Liquidity and Capital Resources

      Working capital increased by $84.1 million to $65.8 million at June 30, 2000 compared to a working capital deficit of $18.3 million at December 31, 1999 primarily relating to the increase in cash and cash equivalents resulting from aggregate proceeds of $442.7 million generated by issuances of shares of our series A exchangeable redeemable preferred stock in the second quarter of 2000 to a wholly owned subsidiary of Nextel Communications. This working capital increase was partially offset by the utilization of a portion of the proceeds to fund capital expenditures and additional investments in consolidated subsidiaries.
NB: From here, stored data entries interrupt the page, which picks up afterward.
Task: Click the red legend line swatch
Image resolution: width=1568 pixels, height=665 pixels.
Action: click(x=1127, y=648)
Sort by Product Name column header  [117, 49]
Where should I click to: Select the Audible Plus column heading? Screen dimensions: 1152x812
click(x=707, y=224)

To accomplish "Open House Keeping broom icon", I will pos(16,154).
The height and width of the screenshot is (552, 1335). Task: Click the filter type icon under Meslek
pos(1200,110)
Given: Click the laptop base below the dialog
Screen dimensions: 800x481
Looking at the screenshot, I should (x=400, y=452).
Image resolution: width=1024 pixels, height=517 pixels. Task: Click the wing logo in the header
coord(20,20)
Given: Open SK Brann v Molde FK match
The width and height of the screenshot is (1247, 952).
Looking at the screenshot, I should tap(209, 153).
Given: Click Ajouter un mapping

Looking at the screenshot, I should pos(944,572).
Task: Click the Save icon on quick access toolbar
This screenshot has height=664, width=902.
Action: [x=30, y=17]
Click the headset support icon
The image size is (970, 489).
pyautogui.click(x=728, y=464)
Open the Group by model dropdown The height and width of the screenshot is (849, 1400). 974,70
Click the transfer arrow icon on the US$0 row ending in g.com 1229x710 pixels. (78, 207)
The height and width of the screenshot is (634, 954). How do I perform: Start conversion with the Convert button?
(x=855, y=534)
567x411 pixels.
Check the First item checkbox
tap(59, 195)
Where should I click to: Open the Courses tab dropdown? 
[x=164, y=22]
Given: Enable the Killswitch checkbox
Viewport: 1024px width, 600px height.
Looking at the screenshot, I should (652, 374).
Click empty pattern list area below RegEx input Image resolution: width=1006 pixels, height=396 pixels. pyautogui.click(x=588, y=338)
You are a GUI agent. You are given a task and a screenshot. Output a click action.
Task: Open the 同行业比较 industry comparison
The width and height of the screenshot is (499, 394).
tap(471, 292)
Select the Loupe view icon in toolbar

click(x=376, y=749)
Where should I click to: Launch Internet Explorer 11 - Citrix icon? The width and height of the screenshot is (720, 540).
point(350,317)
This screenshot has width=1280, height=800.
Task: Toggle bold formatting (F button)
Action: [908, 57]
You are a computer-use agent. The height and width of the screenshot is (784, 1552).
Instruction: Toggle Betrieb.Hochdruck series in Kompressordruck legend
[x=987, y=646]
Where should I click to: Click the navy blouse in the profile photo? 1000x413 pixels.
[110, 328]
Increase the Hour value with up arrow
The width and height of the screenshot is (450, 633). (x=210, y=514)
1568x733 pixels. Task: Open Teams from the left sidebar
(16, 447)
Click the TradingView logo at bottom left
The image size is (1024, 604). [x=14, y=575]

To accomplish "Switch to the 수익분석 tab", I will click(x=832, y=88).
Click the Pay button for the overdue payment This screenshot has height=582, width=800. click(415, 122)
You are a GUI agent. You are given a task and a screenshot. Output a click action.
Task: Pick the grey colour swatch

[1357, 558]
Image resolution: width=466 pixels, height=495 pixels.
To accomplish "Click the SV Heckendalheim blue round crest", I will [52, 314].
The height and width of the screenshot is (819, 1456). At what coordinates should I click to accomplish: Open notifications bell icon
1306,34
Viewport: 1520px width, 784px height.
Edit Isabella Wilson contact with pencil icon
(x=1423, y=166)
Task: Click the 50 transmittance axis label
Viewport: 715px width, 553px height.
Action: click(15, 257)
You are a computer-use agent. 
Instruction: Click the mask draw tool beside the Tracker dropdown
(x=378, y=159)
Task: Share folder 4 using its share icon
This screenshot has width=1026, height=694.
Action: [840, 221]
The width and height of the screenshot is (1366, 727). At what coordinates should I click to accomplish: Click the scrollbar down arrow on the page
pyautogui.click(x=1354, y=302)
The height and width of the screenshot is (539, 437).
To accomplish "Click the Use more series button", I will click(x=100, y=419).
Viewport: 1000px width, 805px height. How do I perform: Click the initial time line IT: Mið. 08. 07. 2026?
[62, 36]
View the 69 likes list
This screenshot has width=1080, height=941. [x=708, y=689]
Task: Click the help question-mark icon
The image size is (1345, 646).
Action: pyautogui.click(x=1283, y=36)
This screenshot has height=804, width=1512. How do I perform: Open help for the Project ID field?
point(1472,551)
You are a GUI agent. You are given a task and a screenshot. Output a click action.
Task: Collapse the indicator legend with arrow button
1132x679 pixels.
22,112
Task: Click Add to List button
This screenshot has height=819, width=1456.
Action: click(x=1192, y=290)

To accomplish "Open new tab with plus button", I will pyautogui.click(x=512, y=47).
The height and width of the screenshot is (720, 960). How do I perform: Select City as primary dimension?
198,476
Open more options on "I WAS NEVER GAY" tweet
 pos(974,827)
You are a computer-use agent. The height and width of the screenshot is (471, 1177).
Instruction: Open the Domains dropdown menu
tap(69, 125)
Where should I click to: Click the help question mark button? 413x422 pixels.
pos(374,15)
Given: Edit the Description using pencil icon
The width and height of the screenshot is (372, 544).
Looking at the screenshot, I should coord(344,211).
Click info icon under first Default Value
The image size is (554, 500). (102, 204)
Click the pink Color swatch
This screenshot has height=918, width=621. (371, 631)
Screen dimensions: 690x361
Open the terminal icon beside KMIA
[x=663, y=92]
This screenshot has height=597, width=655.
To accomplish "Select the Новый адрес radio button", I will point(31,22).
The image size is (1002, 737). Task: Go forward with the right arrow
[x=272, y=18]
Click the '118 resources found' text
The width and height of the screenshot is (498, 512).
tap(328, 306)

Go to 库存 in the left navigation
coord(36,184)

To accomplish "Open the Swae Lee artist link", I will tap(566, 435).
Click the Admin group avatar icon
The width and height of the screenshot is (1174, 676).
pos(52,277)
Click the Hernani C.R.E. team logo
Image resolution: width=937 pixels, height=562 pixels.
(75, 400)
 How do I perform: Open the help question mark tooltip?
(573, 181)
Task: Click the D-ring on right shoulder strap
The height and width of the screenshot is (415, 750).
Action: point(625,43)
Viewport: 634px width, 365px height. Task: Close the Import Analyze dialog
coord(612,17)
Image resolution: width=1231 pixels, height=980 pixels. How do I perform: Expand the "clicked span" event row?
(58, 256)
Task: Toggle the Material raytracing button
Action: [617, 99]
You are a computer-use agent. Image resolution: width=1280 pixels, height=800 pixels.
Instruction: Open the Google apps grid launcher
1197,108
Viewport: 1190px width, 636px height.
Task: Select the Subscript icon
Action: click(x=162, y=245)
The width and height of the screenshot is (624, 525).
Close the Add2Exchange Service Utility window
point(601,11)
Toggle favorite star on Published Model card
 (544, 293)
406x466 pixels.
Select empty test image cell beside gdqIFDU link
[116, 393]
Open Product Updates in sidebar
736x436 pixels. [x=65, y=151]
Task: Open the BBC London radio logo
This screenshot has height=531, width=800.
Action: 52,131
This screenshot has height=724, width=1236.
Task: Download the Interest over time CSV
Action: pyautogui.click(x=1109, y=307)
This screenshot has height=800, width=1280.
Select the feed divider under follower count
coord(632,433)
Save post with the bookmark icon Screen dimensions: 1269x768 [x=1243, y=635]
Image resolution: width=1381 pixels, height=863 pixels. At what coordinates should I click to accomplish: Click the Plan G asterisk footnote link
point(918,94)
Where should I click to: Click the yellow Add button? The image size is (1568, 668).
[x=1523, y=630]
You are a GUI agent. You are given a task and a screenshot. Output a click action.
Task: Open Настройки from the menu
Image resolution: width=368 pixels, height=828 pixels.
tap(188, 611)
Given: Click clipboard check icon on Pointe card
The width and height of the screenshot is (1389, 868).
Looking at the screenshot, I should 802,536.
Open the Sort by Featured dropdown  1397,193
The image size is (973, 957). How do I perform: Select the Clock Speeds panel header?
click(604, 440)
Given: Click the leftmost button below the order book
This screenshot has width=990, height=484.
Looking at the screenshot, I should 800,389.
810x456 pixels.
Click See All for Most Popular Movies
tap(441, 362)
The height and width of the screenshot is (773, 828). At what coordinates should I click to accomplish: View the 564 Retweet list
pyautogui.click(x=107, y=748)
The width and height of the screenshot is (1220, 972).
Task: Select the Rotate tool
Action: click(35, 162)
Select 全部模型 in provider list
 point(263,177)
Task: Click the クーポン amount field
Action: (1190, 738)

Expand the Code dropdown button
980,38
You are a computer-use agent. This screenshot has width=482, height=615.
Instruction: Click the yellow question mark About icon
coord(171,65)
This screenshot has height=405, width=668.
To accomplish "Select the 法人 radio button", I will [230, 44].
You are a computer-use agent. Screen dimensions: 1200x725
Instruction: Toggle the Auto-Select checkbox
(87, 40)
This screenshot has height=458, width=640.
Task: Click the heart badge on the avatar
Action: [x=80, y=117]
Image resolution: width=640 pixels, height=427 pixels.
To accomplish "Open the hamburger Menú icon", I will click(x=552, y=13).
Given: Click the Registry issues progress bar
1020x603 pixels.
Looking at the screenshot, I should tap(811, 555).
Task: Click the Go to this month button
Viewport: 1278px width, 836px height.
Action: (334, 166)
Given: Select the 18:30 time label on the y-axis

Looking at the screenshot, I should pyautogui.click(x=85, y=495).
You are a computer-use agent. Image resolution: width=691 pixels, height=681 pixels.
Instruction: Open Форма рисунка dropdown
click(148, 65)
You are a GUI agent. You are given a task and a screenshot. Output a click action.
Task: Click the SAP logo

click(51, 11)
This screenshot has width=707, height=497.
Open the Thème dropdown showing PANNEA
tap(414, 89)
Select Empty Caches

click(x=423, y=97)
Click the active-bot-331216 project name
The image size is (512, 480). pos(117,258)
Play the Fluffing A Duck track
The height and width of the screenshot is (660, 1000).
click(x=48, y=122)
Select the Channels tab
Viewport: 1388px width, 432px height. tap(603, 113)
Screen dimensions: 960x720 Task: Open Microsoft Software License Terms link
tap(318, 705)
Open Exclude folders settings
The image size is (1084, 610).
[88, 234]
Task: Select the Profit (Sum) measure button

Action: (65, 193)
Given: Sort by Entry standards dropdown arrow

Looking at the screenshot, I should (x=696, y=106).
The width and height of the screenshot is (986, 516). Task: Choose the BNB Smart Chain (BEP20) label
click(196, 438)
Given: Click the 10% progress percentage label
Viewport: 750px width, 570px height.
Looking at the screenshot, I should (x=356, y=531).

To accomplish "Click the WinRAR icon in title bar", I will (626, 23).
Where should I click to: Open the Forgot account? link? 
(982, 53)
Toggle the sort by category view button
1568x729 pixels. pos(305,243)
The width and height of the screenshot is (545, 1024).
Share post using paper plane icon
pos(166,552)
      We incurred losses attributable to common stockholders of $237.1 million in 1998, $520.1 million in 1999 and $302.3 million during the six months ended June 30, 2000. The operating expenses and capital expenditures associated with developing, enhancing and operating our digital mobile networks have more than offset our operating revenues. Our operating expenses, debt service obligations and anticipated capital expenditures are expected to continue to more than offset operating revenues for the next several years. We have consistently used external sources of funds, primarily from debt incurrences and from the issuance of our series A exchangeable redeemable preferred stock to a wholly owned subsidiary of Nextel Communications, to fund operations, capital expenditures, acquisitions and other nonoperating needs.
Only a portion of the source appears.